Mas também pode ocorrer de um desvio ético-reputacional de um terceiro vir a acontecer em um estágio posterior à contratação, quando os negócios com o terceiro já estão em pleno andamento.  Para detectar tais situações, é fortemente recomendado que a organização mantenha práticas de monitoramento periódico de integridade.  Não é necessário que todos os terceiros com relacionamento com a organização sejam submetidos a pesquisas de monitoramento, bastando que se cubram aqueles de maior relevância para o negócio (por exemplo:  principais distribuidores/revendedores, fornecedores-chave de produtos e equipamentos, patrocínios mais relevantes etc.) e aqueles com perfil de risco mais elevado (parceiros que já tenham algum histórico de desvios ético-reputacionais) ou ocupantes de segmentos de atividade mais sensíveis ao escrutínio ético.

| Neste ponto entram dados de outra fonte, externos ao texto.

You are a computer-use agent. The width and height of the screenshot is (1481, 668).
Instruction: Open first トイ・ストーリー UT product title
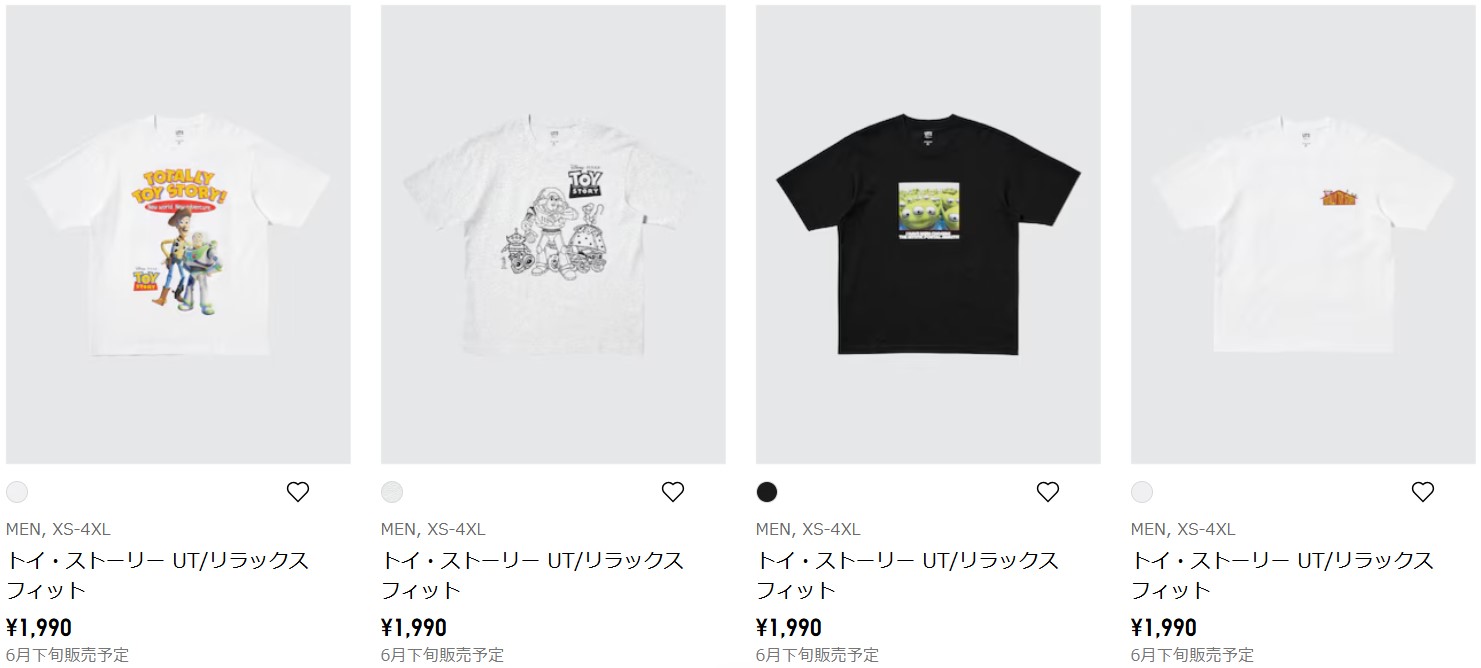[x=158, y=575]
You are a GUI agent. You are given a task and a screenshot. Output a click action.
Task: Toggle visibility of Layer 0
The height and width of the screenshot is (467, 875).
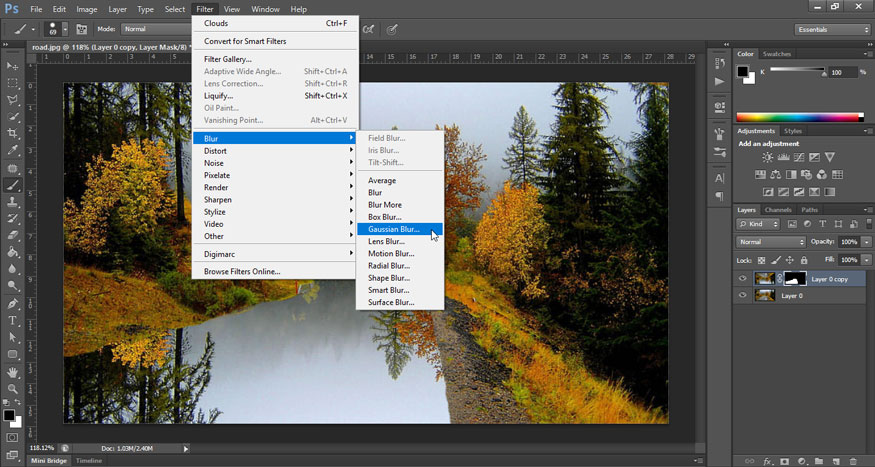pyautogui.click(x=742, y=296)
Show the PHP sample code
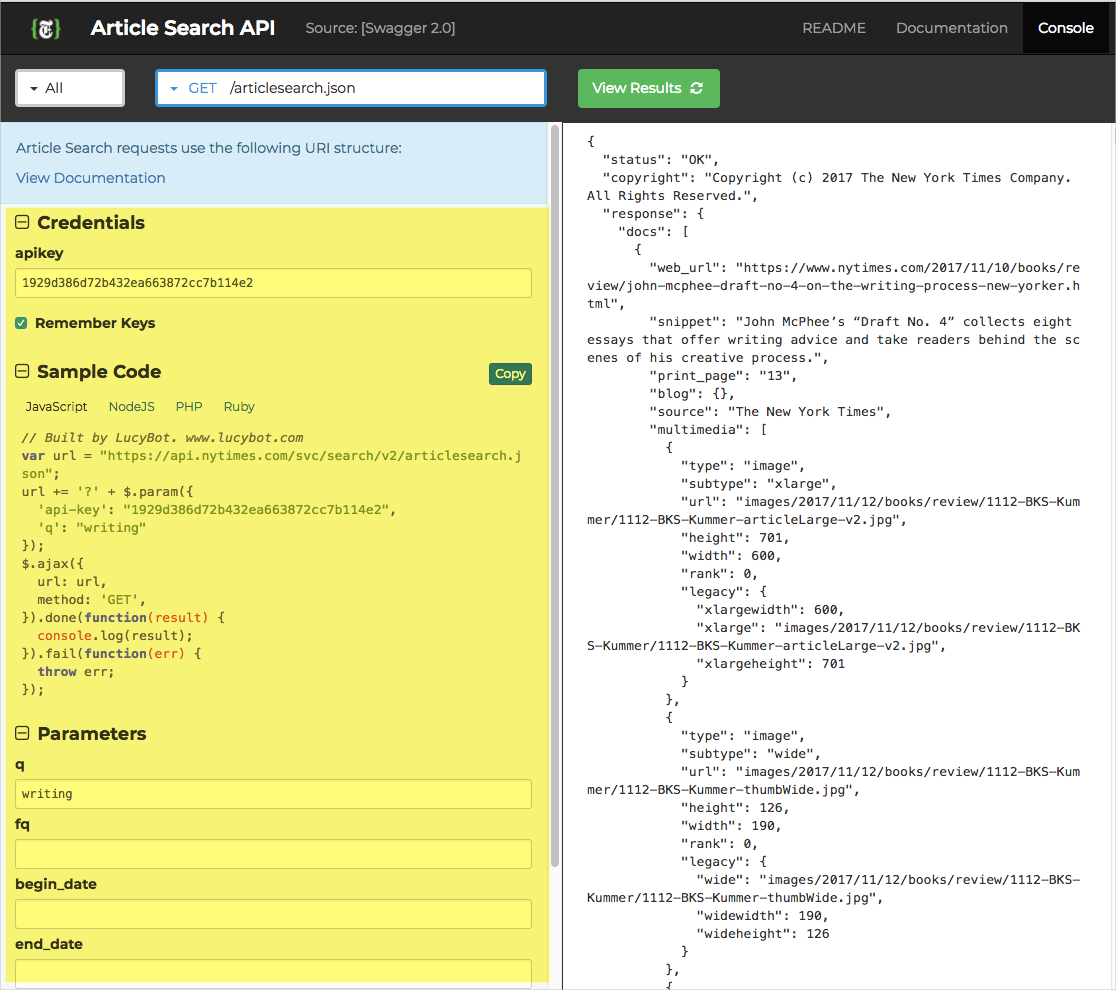This screenshot has width=1116, height=990. tap(189, 407)
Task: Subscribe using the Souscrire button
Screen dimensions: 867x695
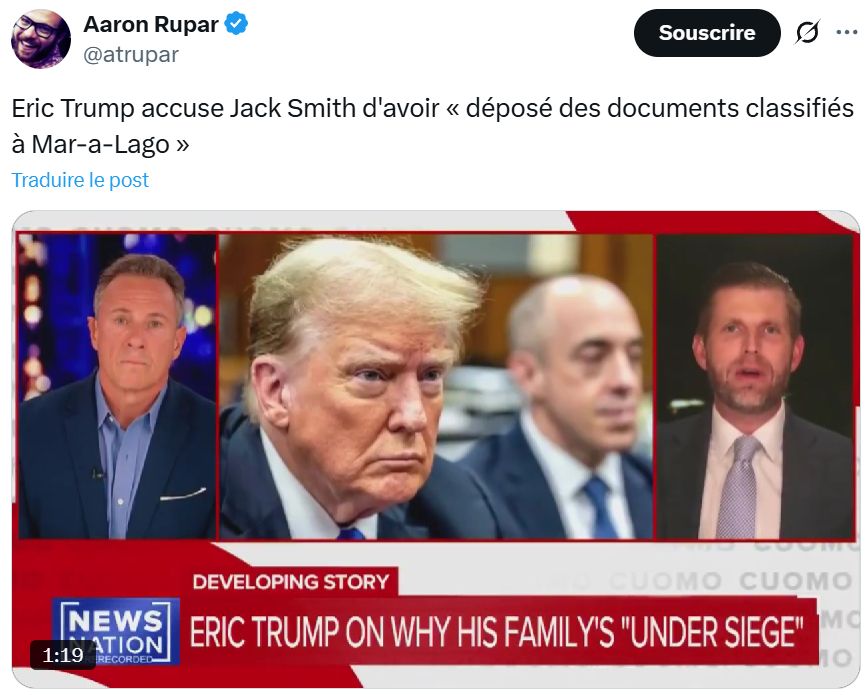Action: [x=707, y=33]
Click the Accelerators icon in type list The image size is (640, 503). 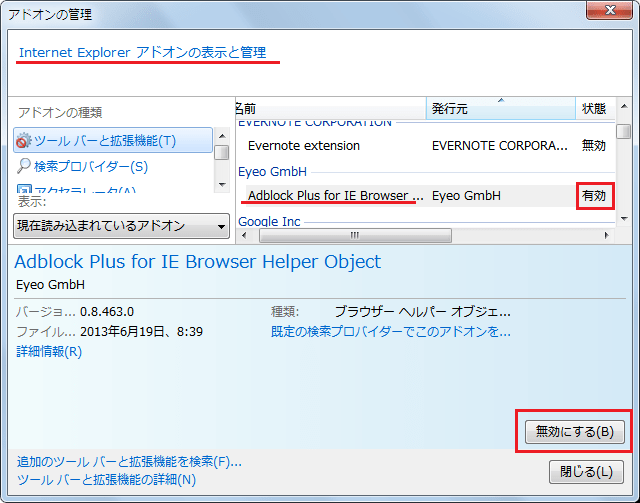[24, 189]
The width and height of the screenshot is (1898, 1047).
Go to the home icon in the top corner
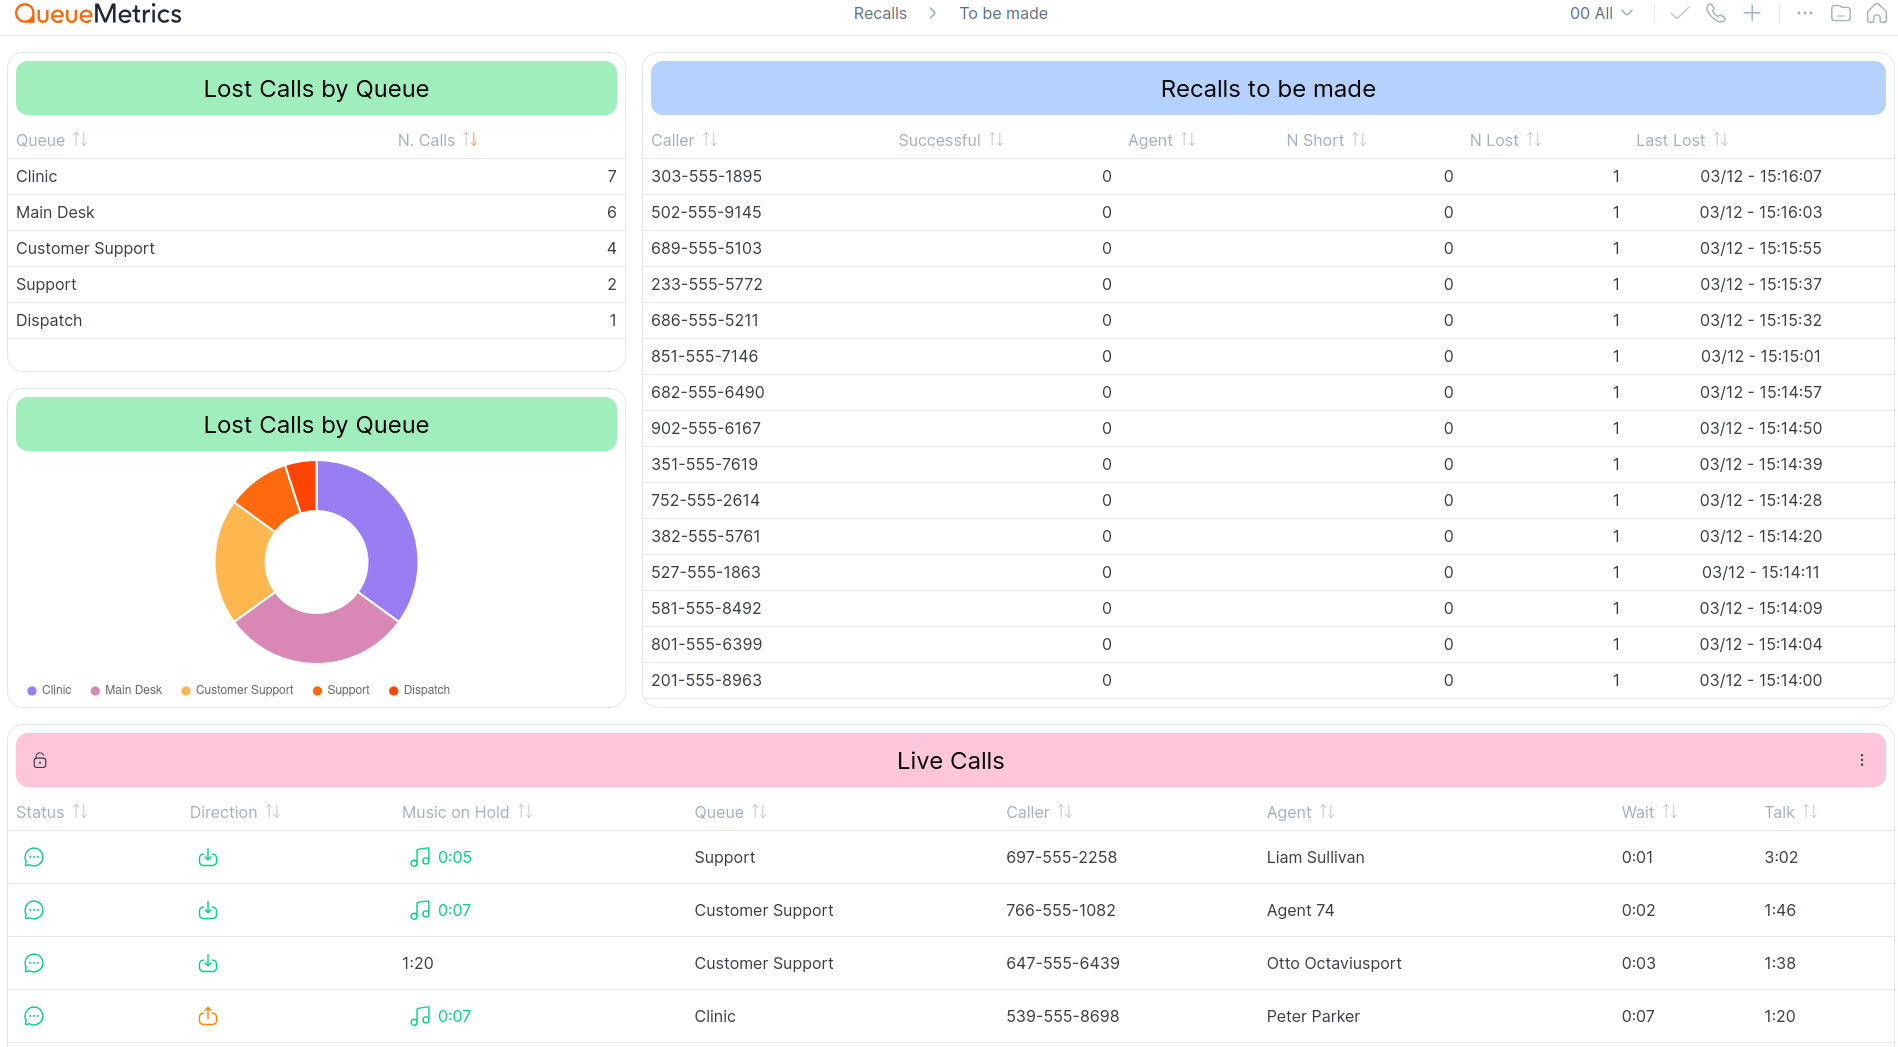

Quando uma rotina de monitoramento de integridade revela algum risco ou problema, relativamente a um terceiro com relacionamento de negócios ativo, nem sempre é possível adotar alguma salvaguarda que prontamente estanque qualquer possibilidade de impacto adverso para a organização.  É importante que os planos de resposta a riscos prevejam fórmulas que permitam uma gradual descontinuação de negócios com um determinado parceiro e sua substituição por outro(s) – o que traz à tona a importância estratégica de se manter mais de um parceiro em cada vertical de negócios ou de representação institucional.  Falaremos mais sobre gestão estratégica de riscos de integridade no tópico 3.7.

Nesses casos, pode ser também necessária a adoção de mais de uma salvaguarda, para a devida proteção, ou o descarte de alguma salvaguarda excessivamente severa, que importe em sacrifícios incrementais para a organização, diante de um risco até certo ponto tolerável.

Em qualquer hipótese, é importante que o julgamento e a decisão a respeito de como melhor lidar com os riscos de integridade, antes ou depois de iniciado o relacionamento de negócios com um terceiro, sejam sempre compartilhados entre as áreas apropriadas da organização – em geral, Negócios, Jurídico e Compliance (vejam nossos apontamentos sobre o tema no tópico 3.1).